Fernandes é membro do Instituto Brasileiro de Coaching (IBC) e da Sociedade Brasileira de Coaching (SBC), além de apresentar no currículo uma formação em programação neurolinguística (PNL). Para o coaching, ele diz aplicar conceitos de PNL e também de física quântica.

O best seller de autoajuda O Sucesso Não Ocorre Por Acaso (1992), do cardiologista Lair Ribeiro, foi a primeira inspiração de Fernandes. Entre as suas referências, ainda aparecem os filósofos brasileiros Clóvis de Barros Filho e Mario Sergio Cortella, além de Napoleon Hill, Joseph Murphy e Dale Carnegie – estes últimos, nas palavras do coach, “os três mestres do sucesso”.

Para manter sua formação atualizada e conseguir conciliar as jornadas de coach e corregedor-geral, Fernandes se acostumou a dormir quatro horas por dia. “Em dezembro, tiro férias e é quando acontece a maioria dos meus cursos”, diz.

Algumas das atividades são gratuitas. Já no Instituto Legale, onde Fernandes é diretor acadêmico e dá aulas de Direito Administrativo e Didática, é preciso pagar para fazer parte das turmas. O coronel também ministra cursos de curta duração que custam R$ 99.

Pelo regimento disciplinar da PM, nenhum policial pode trabalhar de forma remunerada fora da corporação – ainda que, na prática, o “bico” seja uma alternativa comum para driblar o salário baixo. As exceções são para atividades culturais ou educacionais, permitidas pela norma.
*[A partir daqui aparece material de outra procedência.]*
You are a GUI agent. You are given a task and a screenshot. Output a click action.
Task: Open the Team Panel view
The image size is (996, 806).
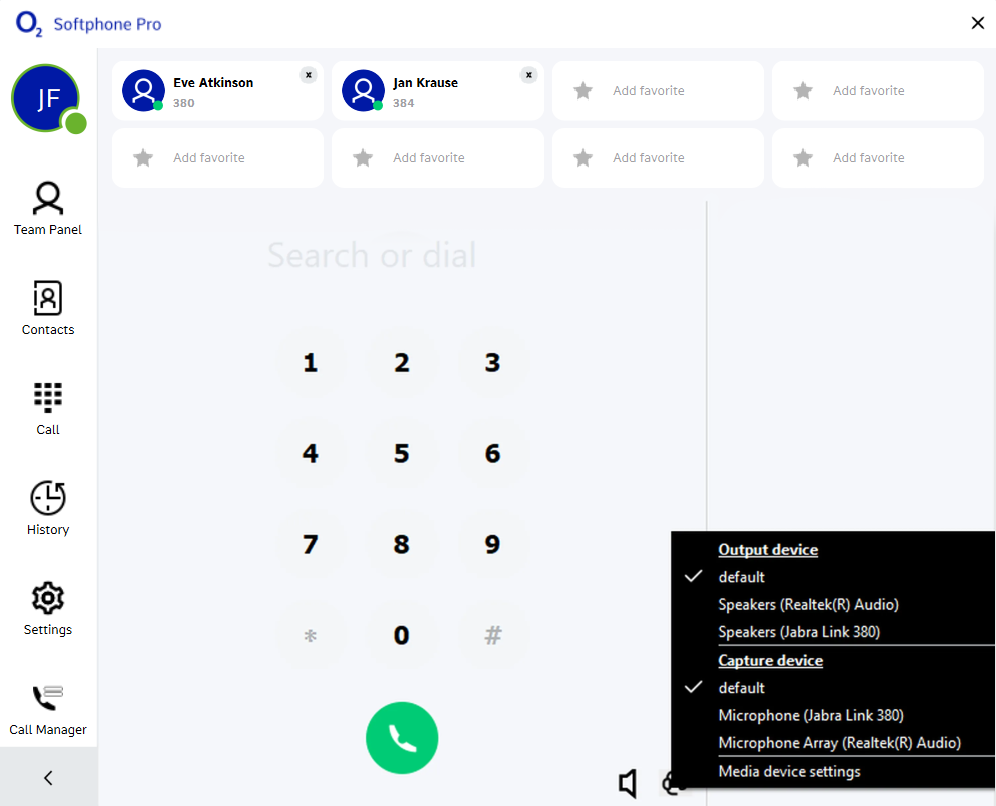click(48, 209)
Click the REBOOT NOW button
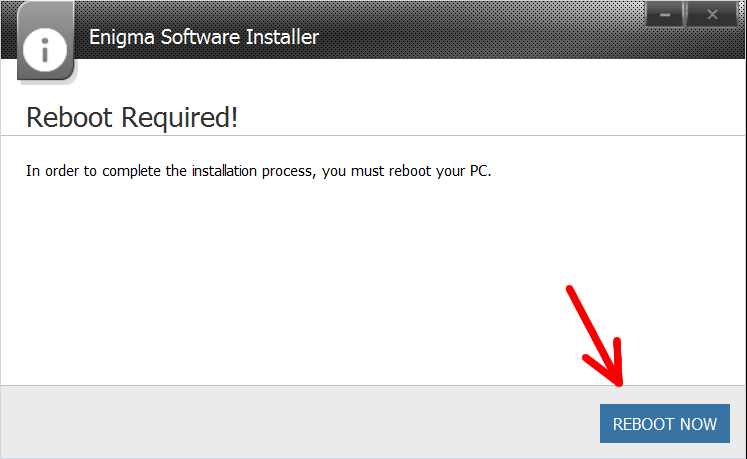The image size is (747, 459). [665, 423]
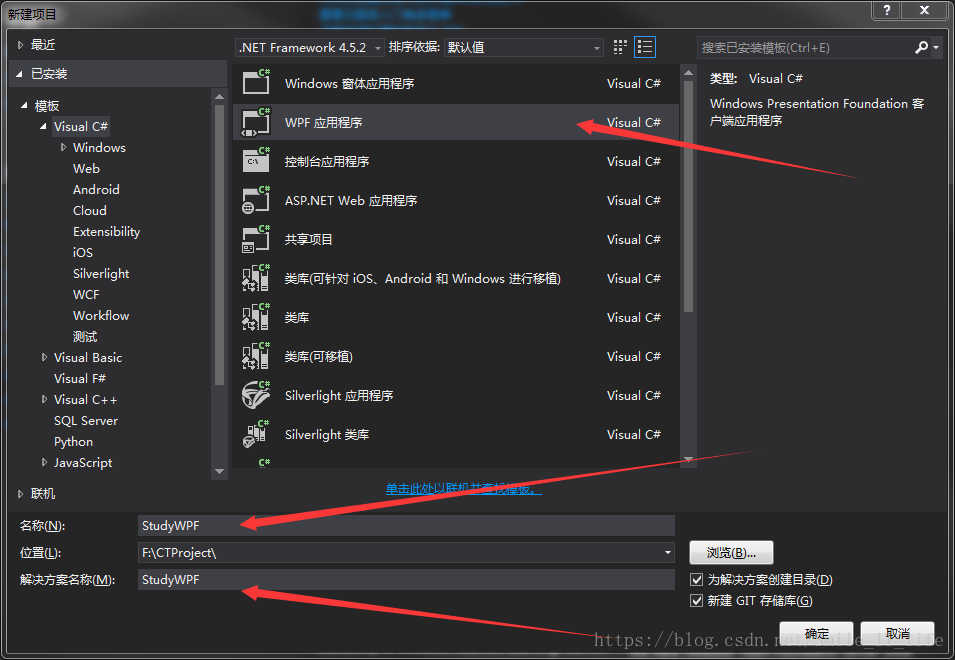This screenshot has height=660, width=955.
Task: Choose the console application template icon
Action: tap(256, 160)
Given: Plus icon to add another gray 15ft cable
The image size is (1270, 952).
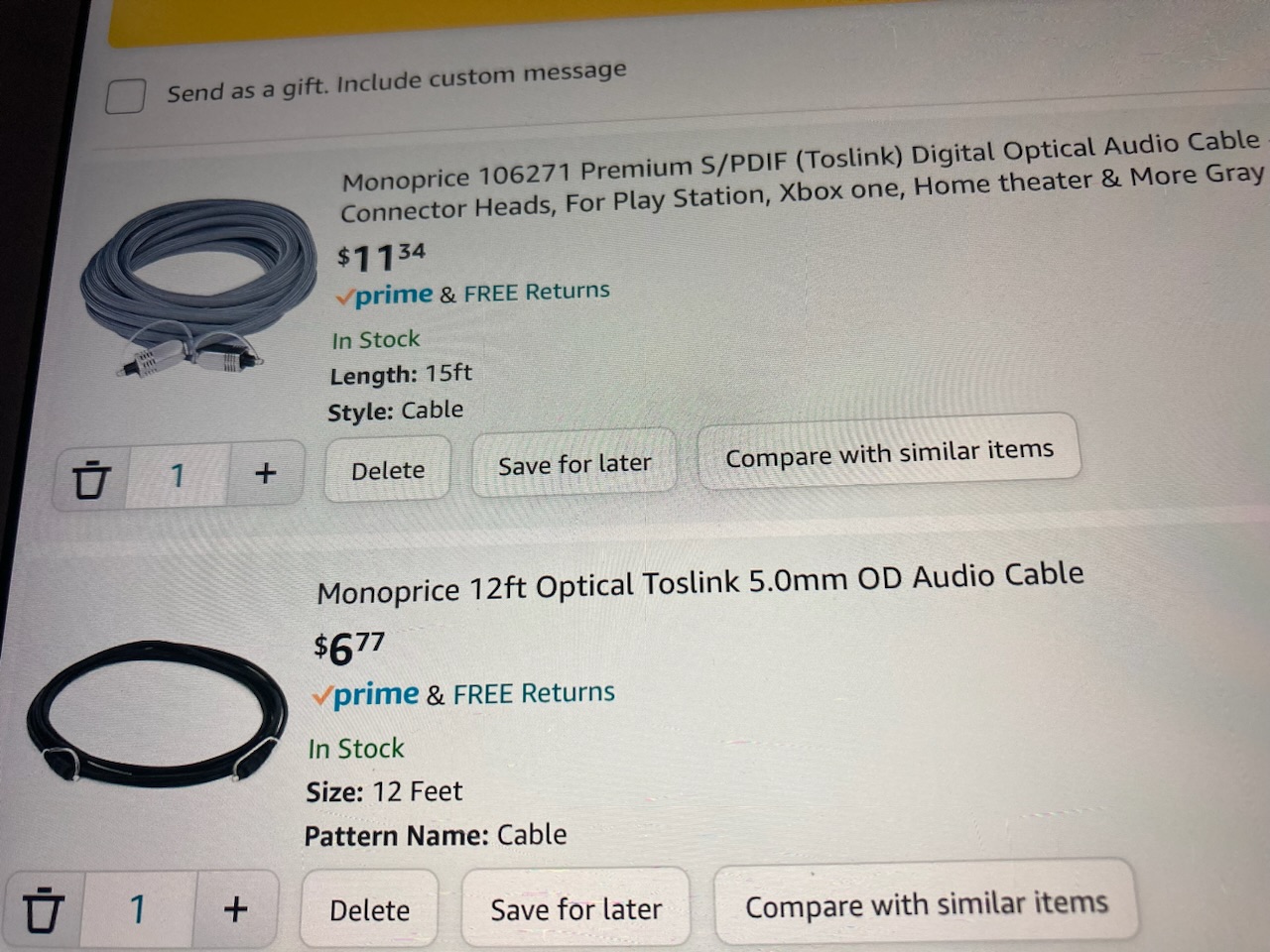Looking at the screenshot, I should 265,473.
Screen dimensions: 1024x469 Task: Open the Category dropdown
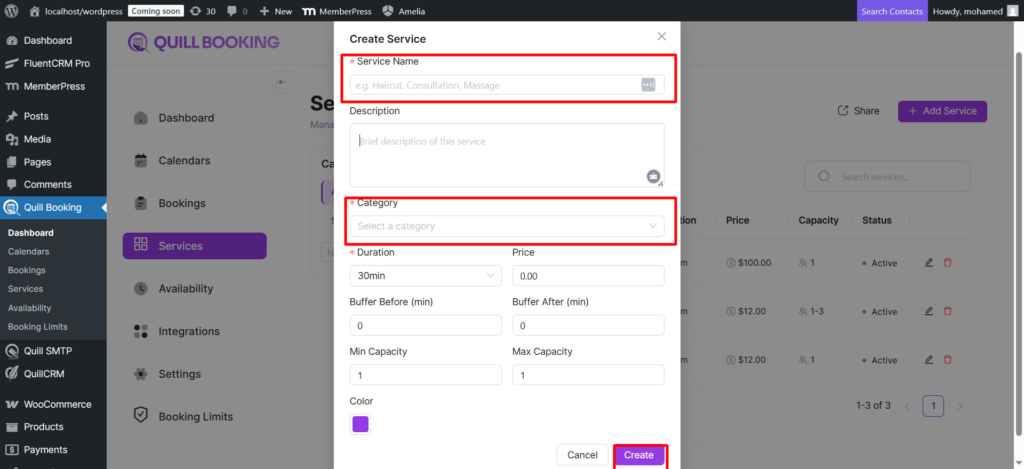click(507, 226)
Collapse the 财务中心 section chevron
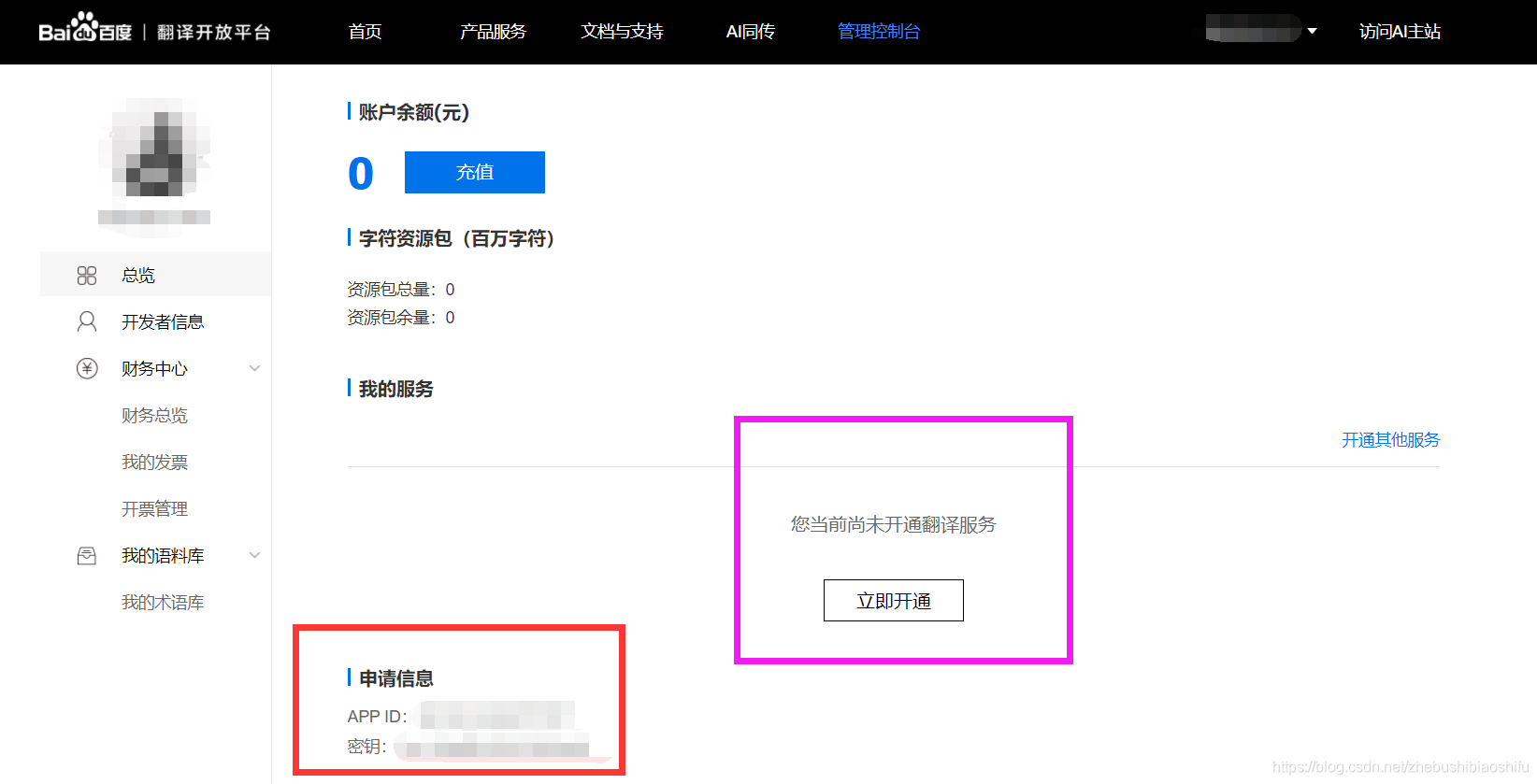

Professor de Direito Administrativo e Empresarial da Universidade Mackenzie, Armando Rovai afirma que a atuação do coronel Marcelino como coach é legal. “Desde que destinada ao conhecimento, eu não vejo problema nenhum”, diz. “Acho até salutar um servidor público, com experiência efetiva e preparo acadêmico, transmitir essa quantidade de conhecimento aos seus alunos.”

Especialista em Segurança Pública da Fundação Getulio Vargas (FGV), Rafael Alcadipani concorda que não há irregularidade, mas pondera que o corregedor-geral representa o órgão responsável por fiscalizar as regras da PM e, portanto, sua atividade fora da corporação pode incentivar outros policiais a cometer infrações. “Percebo que existe uma permissibilidade muito grande com relação aos bicos dos policiais por causa da situação financeira”, afirma.

Por sua vez, o coronel Marcelino é da visão que dificilmente outra atividade prejudica a rotina policial. “Não dá para ter um mecanismo para mensurar: ‘Está cansado? Está com bico’. Não dá pra fazer essa matemática”, afirma.

Em nota, a PM informou que foram instaurados ao menos 338 procedimentos disciplinares por “bico” até novembro de 2019. Desses, 130 policiais foram punidos por transgressão, os demais processos estavam em andamento.